Arenilla lo vio con asombro. Carlos II apenas podía caminar y hablar.
--La reina, doña María Luisa, lo ama con toda su alma. Dichoso el hombre que es amado por una mujer de esa manera. Ella es una mujer formidable que vale por cien hombres. Con algo tenía el buen dios que compensar todas los malestares con que maldijo a nuestro rey. Ahora seguidme a la cocina para asegurar que le hagan su sopa al rey y que os den un trago de aguardiente para cauterizados el diente.
Volvamos otra vez al balcón de la habitación del rey. Un viento frio ha surgido de repente. El sol se ha cubierto por las nubes. La reina cubre a su esposo con una mullida cobija.
--¿Estáis confuso verdad? –le pregunto la reina a don Carlos--. Siento haber ordenado el purgante pero no habíais obrado en días.
Carlos II de Austria sufría de toda clase de taras producto de la consanguinidad de sus ancestros. Sin embargo, la reina conocía un secreto acerca de su marido: en breves momentos de lucidez mostraba una inteligencia superior. Y era en esos momentos en que, obsesionado, buscaba la respuesta a un acertijo milenario surgido de los Elementos.
--¿Queréis despertar? –pregunto la reina.
Don Carlos volvió a asentir con cierta desesperación.
--Tendrá que ser breve –le advirtió la reina--. Observad mi dedo. Lo moveré lentamente enfrente de vos. Contad lentamente. Calmaos vuestra mente. Confiad en mi.
Los ojos del rey se fijaron en la mano elegante de su esposa. Balbuceaba los números lentamente. Poco a poco sus ojos comenzaron a brillar. Parecía como si un velo se levantara de su cara.
--Gracias –murmuro el rey.
--No debemos de cansaros mucho.
--¡Maldito sea este cuerpo! –juro el rey.
--No debéis alteraros.
--Tengo poco tiempo.
--Calmaros.
--Buscad otra vez la prueba de Proclus. Quiero recorrerla otra vez.
--Vuecencia sabe que esta fallida. El mismo Pitagoras no logro probar el quinto postulado.
--Entonces busquemos otra vez en Alhasen.
--Igual de falaz, mi señor.
--Cierto, pero puedo aprender de sus errores.

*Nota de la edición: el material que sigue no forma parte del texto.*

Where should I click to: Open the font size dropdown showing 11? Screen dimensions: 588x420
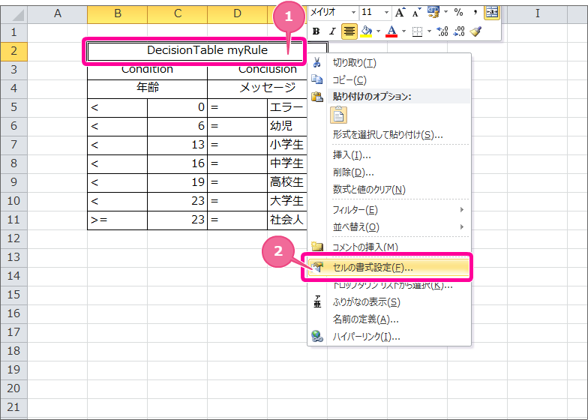[386, 12]
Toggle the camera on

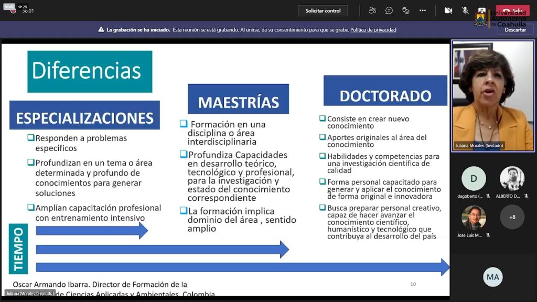(x=448, y=10)
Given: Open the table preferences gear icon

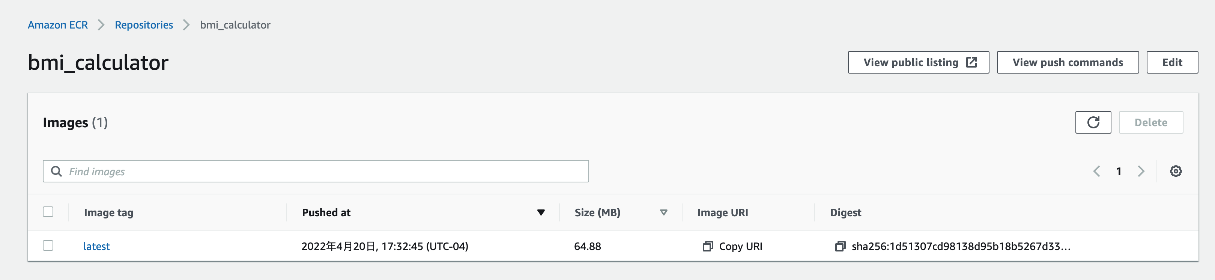Looking at the screenshot, I should (1176, 171).
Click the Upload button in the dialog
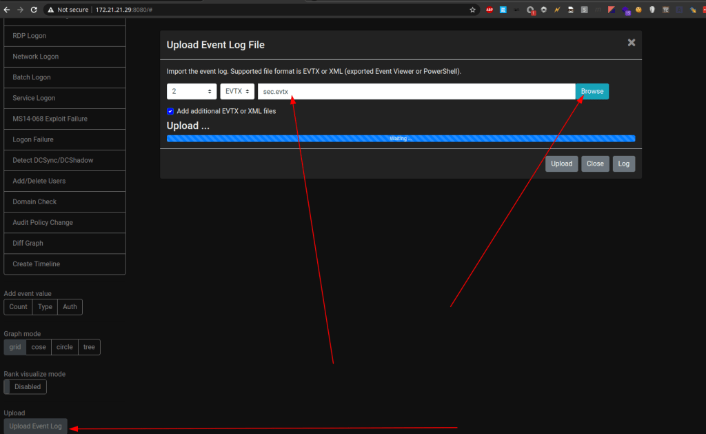 tap(561, 164)
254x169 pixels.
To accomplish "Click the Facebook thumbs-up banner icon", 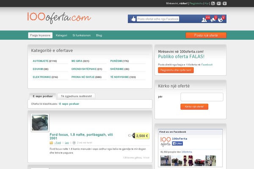I will [x=133, y=19].
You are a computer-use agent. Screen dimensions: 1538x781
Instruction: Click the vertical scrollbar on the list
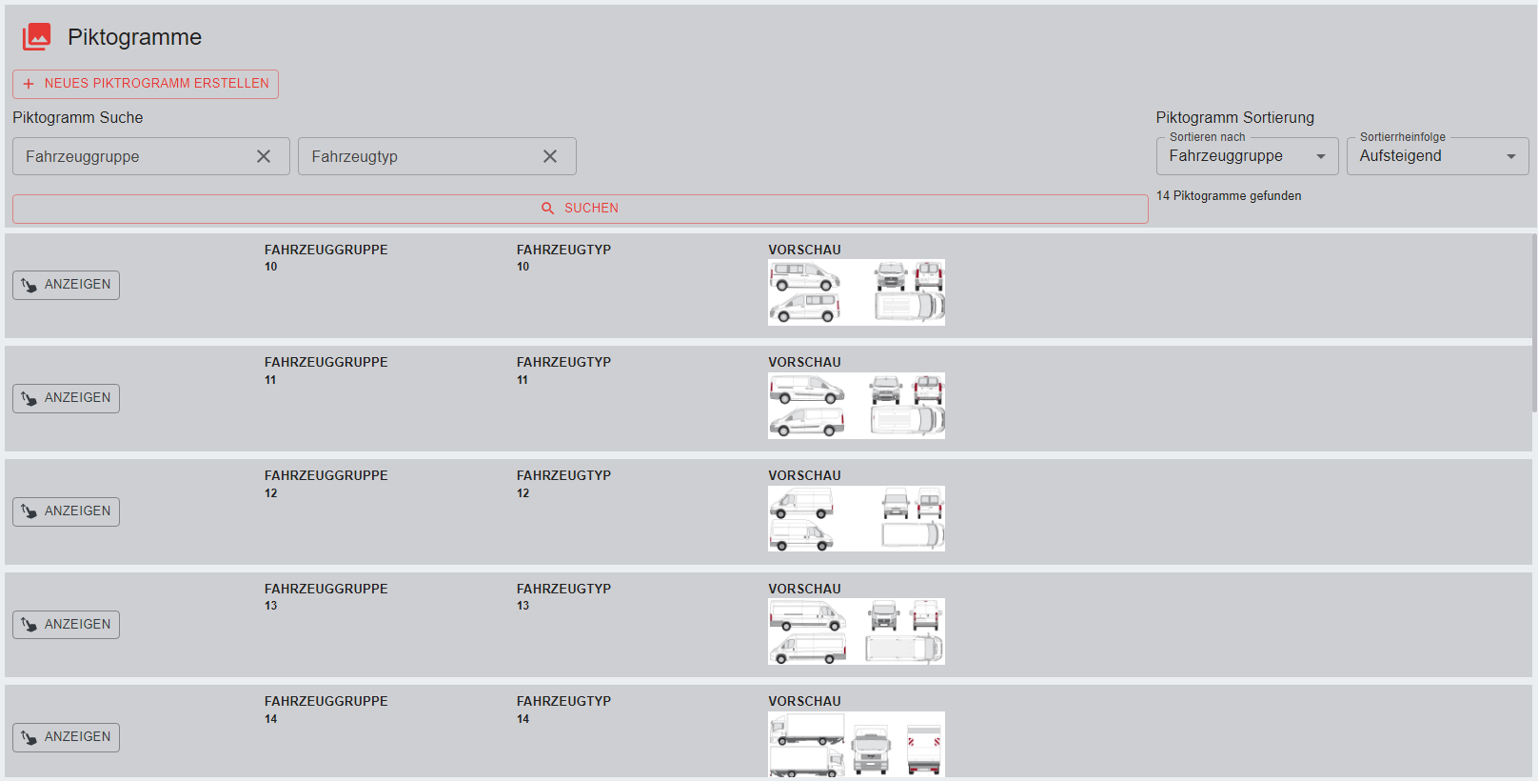(1533, 324)
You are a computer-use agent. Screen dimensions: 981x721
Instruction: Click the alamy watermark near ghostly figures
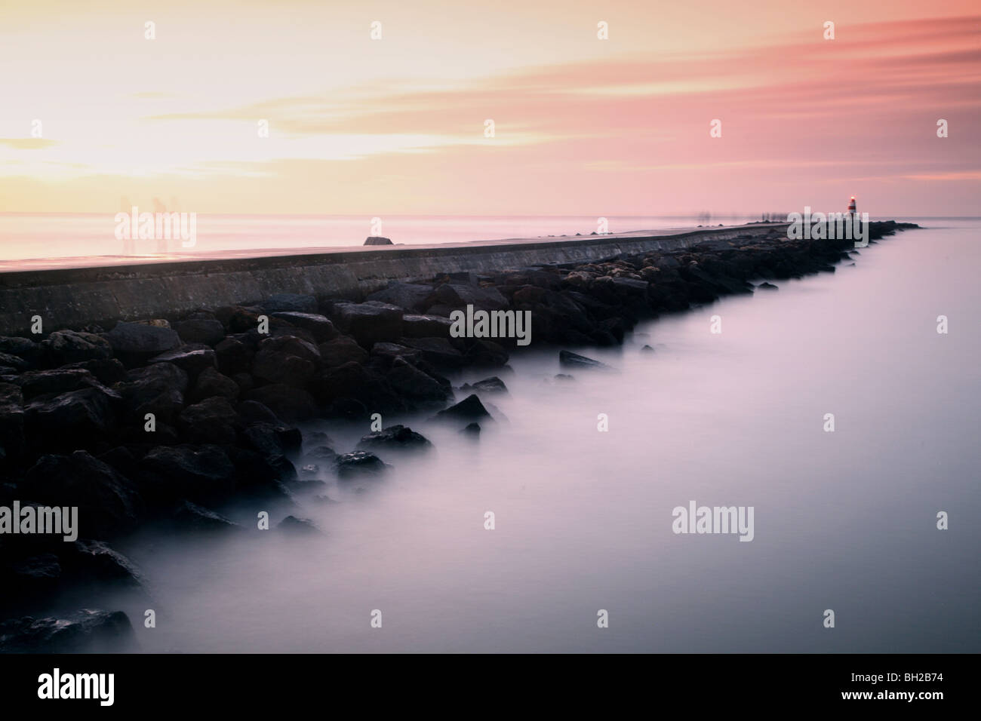click(155, 226)
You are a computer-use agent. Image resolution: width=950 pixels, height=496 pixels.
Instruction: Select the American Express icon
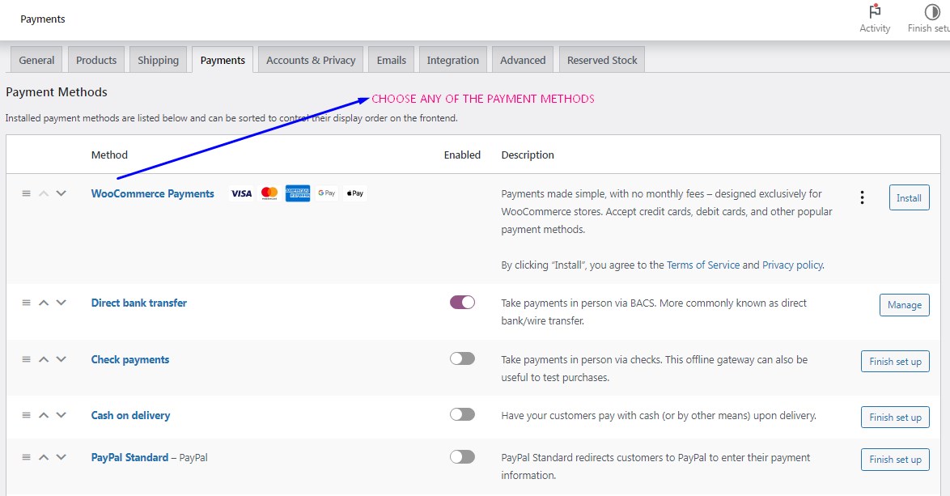298,193
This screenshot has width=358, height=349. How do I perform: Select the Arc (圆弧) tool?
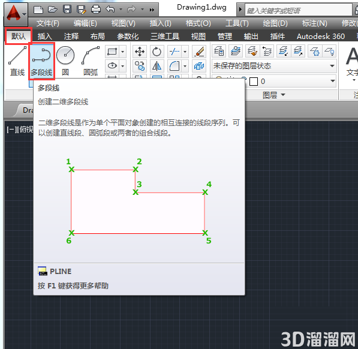point(91,61)
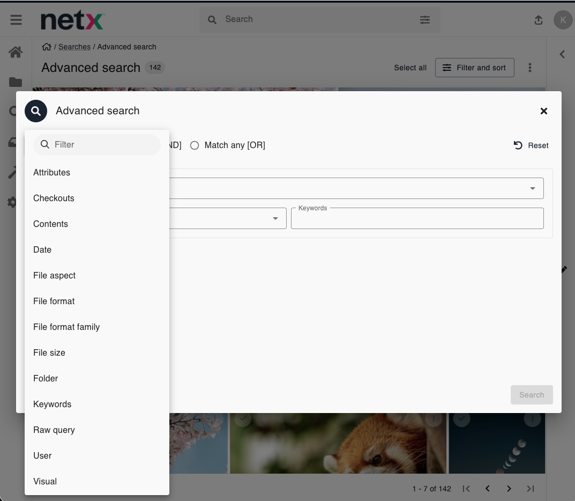Expand the wide criteria dropdown arrow

pos(532,188)
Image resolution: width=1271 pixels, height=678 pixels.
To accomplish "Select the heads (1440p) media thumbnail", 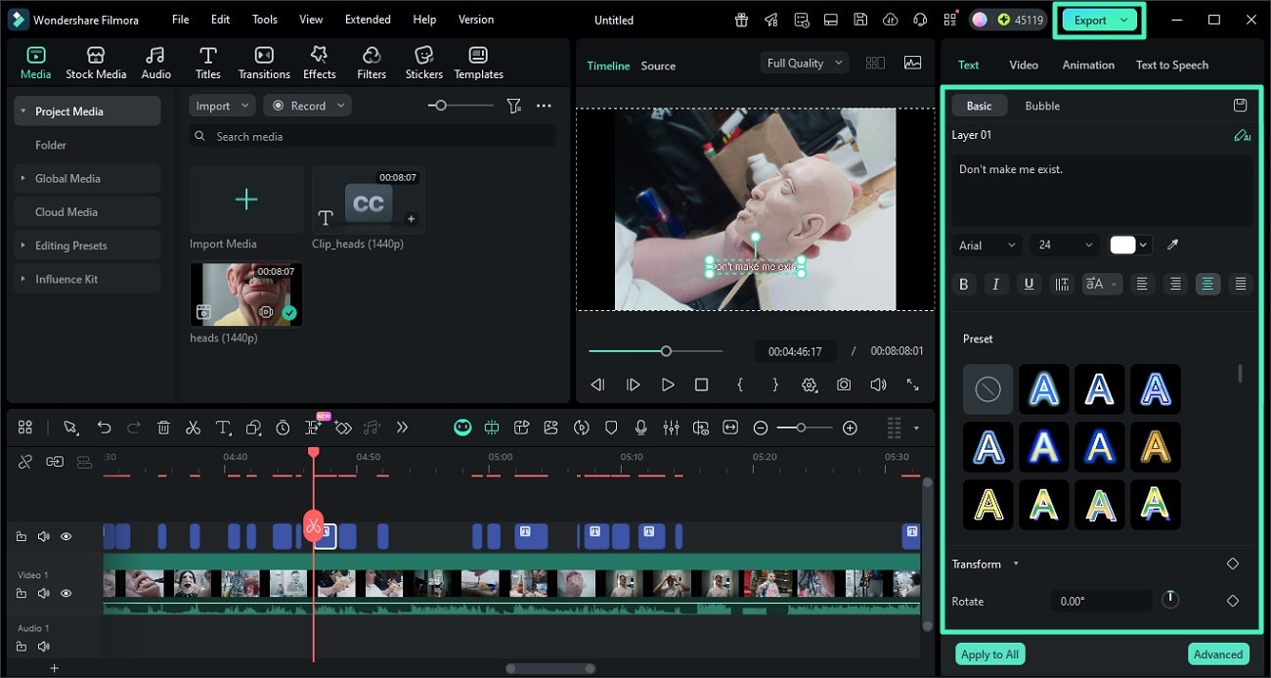I will (x=245, y=294).
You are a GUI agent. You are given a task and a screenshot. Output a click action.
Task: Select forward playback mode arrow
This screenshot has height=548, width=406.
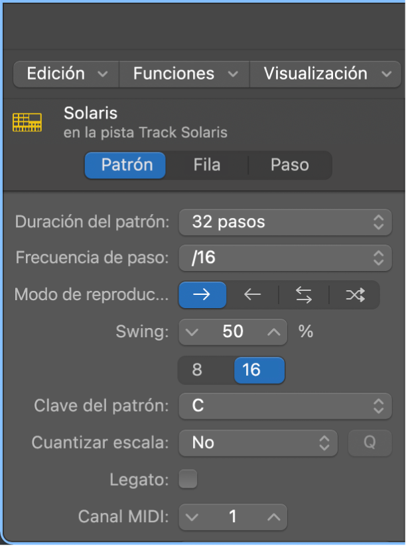[x=202, y=296]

El rey empezó a babear. La reina le seco las babas.
--Os estáis alterando. ¿Habéis pensado que tal vez sea inútil probar el quinto postulado a partir de los otros cuatro?
El rey suspiro.
--No quiero que vuelva la oscuridad sin que lo logre hacer.
--No la temáis. Estaré con vos siempre.
--¿Habéis conseguido el libro de Omar Khayyam?
Para el rey era cada vez mas difícil el hablar. Era obvio que estaba haciendo un esfuerzo heroico para mantenerse lucido.
--Esta en camino –le dijo con voz suave la reina--. Pero no alberguéis esperanzas. Los moros también son hombres y se equivocan. Ah, os estáis alterando.
El rey ignoro la advertencia. Sus manos se crisparon ansiosas de tener el libro de Khayyam.
--Se reputa que Khayyam propuso una geometría en que el cuarto postulado no es necesario.
--Tal vez sea lo mejor –le dijo la reina sonriendo--. ¡Imaginaos la geometría que surgiría si ese condenado cuarto postulado pudiera ser ignorado!
El rey logro sonreír pero estaba muy pálido. Su pulso se había acelerado. Se debilitaba rápidamente.
--Ved por España mi señora –fue lo último que alcanzo a decir don Carlos con lucidez.
El rey vio a su esposa con tristeza y cerró los ojos. La baba le empezó a fluir a raudales. Cuando volvió a abrir sus ojos su vista se había nublado otra vez. Era otra vez un idiota con la mentalidad de un niño de ocho años. La reina lo llevo otra vez a su habitación.